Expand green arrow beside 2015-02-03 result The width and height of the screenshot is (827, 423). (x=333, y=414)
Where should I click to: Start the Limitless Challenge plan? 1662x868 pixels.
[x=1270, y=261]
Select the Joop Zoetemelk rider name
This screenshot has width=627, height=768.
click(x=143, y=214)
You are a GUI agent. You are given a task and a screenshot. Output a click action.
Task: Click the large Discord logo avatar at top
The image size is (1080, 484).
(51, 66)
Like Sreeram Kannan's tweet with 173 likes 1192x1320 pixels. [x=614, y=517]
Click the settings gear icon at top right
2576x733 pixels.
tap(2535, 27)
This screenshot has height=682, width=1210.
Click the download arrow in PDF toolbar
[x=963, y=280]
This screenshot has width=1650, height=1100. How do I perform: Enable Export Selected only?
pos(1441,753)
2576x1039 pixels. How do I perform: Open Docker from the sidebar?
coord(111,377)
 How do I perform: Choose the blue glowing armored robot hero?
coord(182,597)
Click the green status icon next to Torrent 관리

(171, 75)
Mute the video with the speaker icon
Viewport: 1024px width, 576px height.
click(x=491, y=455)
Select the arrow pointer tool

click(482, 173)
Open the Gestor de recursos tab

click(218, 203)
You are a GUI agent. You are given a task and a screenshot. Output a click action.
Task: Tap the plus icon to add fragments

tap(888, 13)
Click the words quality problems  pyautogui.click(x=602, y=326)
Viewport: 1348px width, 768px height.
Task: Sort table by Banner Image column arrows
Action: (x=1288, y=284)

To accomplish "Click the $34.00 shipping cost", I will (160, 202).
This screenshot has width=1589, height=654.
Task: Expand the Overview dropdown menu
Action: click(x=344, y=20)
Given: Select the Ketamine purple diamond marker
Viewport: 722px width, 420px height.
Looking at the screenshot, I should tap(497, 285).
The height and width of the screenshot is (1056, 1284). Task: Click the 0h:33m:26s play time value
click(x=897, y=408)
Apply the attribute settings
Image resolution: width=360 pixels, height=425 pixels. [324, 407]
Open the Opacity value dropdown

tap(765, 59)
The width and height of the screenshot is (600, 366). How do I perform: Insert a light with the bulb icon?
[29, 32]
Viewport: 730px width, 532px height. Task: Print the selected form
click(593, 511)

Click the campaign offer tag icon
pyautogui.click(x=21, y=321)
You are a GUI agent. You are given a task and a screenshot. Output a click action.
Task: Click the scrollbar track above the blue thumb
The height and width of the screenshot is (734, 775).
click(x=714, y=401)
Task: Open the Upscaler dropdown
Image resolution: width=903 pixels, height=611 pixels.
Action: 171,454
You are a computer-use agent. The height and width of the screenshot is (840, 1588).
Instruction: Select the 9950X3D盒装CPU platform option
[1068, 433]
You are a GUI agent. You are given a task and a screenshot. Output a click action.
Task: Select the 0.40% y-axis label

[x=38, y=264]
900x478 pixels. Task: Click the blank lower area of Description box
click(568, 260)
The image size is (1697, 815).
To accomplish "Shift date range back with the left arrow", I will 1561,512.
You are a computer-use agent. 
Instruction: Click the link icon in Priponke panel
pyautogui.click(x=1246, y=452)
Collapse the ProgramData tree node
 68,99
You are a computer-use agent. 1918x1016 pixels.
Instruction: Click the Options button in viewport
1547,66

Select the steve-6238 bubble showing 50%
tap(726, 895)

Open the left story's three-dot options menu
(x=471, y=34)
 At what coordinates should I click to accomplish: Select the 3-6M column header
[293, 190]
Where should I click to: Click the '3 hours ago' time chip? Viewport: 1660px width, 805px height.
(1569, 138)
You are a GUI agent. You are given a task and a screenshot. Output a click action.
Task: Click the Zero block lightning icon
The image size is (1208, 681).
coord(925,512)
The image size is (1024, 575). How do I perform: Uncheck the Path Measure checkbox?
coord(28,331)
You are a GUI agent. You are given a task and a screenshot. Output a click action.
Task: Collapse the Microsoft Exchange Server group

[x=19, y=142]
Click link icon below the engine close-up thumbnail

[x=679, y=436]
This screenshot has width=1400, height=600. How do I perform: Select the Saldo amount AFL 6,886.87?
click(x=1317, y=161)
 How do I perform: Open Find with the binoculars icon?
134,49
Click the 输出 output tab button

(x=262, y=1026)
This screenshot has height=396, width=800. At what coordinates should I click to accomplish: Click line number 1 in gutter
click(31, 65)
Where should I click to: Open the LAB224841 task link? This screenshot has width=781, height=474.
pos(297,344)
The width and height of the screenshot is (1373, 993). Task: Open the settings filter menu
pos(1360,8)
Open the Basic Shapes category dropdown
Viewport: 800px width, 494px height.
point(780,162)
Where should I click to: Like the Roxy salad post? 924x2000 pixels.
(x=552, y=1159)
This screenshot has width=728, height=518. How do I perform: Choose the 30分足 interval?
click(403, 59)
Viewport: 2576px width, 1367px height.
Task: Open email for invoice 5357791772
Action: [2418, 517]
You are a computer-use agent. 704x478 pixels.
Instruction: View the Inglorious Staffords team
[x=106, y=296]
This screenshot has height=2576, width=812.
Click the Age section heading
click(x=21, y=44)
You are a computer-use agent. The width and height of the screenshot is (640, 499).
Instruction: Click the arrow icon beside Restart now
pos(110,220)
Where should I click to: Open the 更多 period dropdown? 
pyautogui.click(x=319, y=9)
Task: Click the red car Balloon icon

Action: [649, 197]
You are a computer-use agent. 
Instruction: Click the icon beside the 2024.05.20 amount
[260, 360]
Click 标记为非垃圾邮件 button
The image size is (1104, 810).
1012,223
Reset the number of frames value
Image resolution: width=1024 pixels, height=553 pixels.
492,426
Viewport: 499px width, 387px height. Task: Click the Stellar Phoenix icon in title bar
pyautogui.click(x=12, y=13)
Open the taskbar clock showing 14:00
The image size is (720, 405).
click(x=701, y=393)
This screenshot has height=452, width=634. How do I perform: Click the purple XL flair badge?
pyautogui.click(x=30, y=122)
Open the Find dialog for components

::::::::::

(Written task): Copy out every one of the rows above word for word, in the same order.

(Response for this exercise):
Expand green arrow beside 2015-02-03 result The width and height of the screenshot is (827, 423). (x=333, y=414)
Where should I click to: Start the Limitless Challenge plan? 1662x868 pixels.
[x=1270, y=261]
Select the Joop Zoetemelk rider name
This screenshot has width=627, height=768.
click(x=143, y=214)
You are a GUI agent. You are given a task and a screenshot. Output a click action.
Task: Click the large Discord logo avatar at top
The image size is (1080, 484).
(51, 66)
Like Sreeram Kannan's tweet with 173 likes 1192x1320 pixels. [x=614, y=517]
Click the settings gear icon at top right
2576x733 pixels.
tap(2535, 27)
This screenshot has height=682, width=1210.
Click the download arrow in PDF toolbar
[x=963, y=280]
This screenshot has width=1650, height=1100. How do I perform: Enable Export Selected only?
pos(1441,753)
2576x1039 pixels. How do I perform: Open Docker from the sidebar?
coord(111,377)
 How do I perform: Choose the blue glowing armored robot hero?
coord(182,597)
Click the green status icon next to Torrent 관리

(171, 75)
Mute the video with the speaker icon
Viewport: 1024px width, 576px height.
click(x=491, y=455)
Select the arrow pointer tool

click(482, 173)
Open the Gestor de recursos tab

click(218, 203)
You are a GUI agent. You are given a task and a screenshot. Output a click action.
Task: Tap the plus icon to add fragments

tap(888, 13)
Click the words quality problems  pyautogui.click(x=602, y=326)
Viewport: 1348px width, 768px height.
Task: Sort table by Banner Image column arrows
Action: (x=1288, y=284)

To accomplish "Click the $34.00 shipping cost", I will (160, 202).
This screenshot has width=1589, height=654.
Task: Expand the Overview dropdown menu
Action: click(x=344, y=20)
Given: Select the Ketamine purple diamond marker
Viewport: 722px width, 420px height.
Looking at the screenshot, I should tap(497, 285).
The height and width of the screenshot is (1056, 1284). Task: Click the 0h:33m:26s play time value
click(x=897, y=408)
Apply the attribute settings
Image resolution: width=360 pixels, height=425 pixels. [324, 407]
Open the Opacity value dropdown

tap(765, 59)
The width and height of the screenshot is (600, 366). How do I perform: Insert a light with the bulb icon?
[29, 32]
Viewport: 730px width, 532px height. Task: Print the selected form
click(593, 511)

Click the campaign offer tag icon
pyautogui.click(x=21, y=321)
You are a GUI agent. You are given a task and a screenshot. Output a click action.
Task: Click the scrollbar track above the blue thumb
The height and width of the screenshot is (734, 775).
click(x=714, y=401)
Task: Open the Upscaler dropdown
Image resolution: width=903 pixels, height=611 pixels.
Action: 171,454
You are a computer-use agent. The height and width of the screenshot is (840, 1588).
Instruction: Select the 9950X3D盒装CPU platform option
[1068, 433]
You are a GUI agent. You are given a task and a screenshot. Output a click action.
Task: Select the 0.40% y-axis label

[x=38, y=264]
900x478 pixels. Task: Click the blank lower area of Description box
click(568, 260)
The image size is (1697, 815).
To accomplish "Shift date range back with the left arrow", I will 1561,512.
You are a computer-use agent. 
Instruction: Click the link icon in Priponke panel
pyautogui.click(x=1246, y=452)
Collapse the ProgramData tree node
 68,99
You are a computer-use agent. 1918x1016 pixels.
Instruction: Click the Options button in viewport
1547,66

Select the steve-6238 bubble showing 50%
tap(726, 895)

Open the left story's three-dot options menu
(x=471, y=34)
 At what coordinates should I click to accomplish: Select the 3-6M column header
[293, 190]
Where should I click to: Click the '3 hours ago' time chip? Viewport: 1660px width, 805px height.
(1569, 138)
You are a GUI agent. You are given a task and a screenshot. Output a click action.
Task: Click the Zero block lightning icon
The image size is (1208, 681).
coord(925,512)
The image size is (1024, 575). How do I perform: Uncheck the Path Measure checkbox?
coord(28,331)
You are a GUI agent. You are given a task and a screenshot. Output a click action.
Task: Collapse the Microsoft Exchange Server group

[x=19, y=142]
Click link icon below the engine close-up thumbnail

[x=679, y=436]
This screenshot has width=1400, height=600. How do I perform: Select the Saldo amount AFL 6,886.87?
click(x=1317, y=161)
 How do I perform: Open Find with the binoculars icon?
134,49
Click the 输出 output tab button

(x=262, y=1026)
This screenshot has height=396, width=800. At what coordinates should I click to accomplish: Click line number 1 in gutter
click(31, 65)
Where should I click to: Open the LAB224841 task link? This screenshot has width=781, height=474.
pos(297,344)
The width and height of the screenshot is (1373, 993). Task: Open the settings filter menu
pos(1360,8)
Open the Basic Shapes category dropdown
Viewport: 800px width, 494px height.
point(780,162)
Where should I click to: Like the Roxy salad post? 924x2000 pixels.
(x=552, y=1159)
This screenshot has width=728, height=518. How do I perform: Choose the 30分足 interval?
click(403, 59)
Viewport: 2576px width, 1367px height.
Task: Open email for invoice 5357791772
Action: [2418, 517]
You are a computer-use agent. 704x478 pixels.
Instruction: View the Inglorious Staffords team
[x=106, y=296]
This screenshot has height=2576, width=812.
Click the Age section heading
click(x=21, y=44)
You are a computer-use agent. The width and height of the screenshot is (640, 499).
Instruction: Click the arrow icon beside Restart now
pos(110,220)
Where should I click to: Open the 更多 period dropdown? 
pyautogui.click(x=319, y=9)
Task: Click the red car Balloon icon

Action: [649, 197]
You are a computer-use agent. 
Instruction: Click the icon beside the 2024.05.20 amount
[260, 360]
Click 标记为非垃圾邮件 button
The image size is (1104, 810).
1012,223
Reset the number of frames value
Image resolution: width=1024 pixels, height=553 pixels.
492,426
Viewport: 499px width, 387px height. Task: Click the Stellar Phoenix icon in title bar
pyautogui.click(x=12, y=13)
Open the taskbar clock showing 14:00
The image size is (720, 405).
click(x=701, y=393)
This screenshot has height=452, width=634. How do I perform: Click the purple XL flair badge?
pyautogui.click(x=30, y=122)
Open the Find dialog for components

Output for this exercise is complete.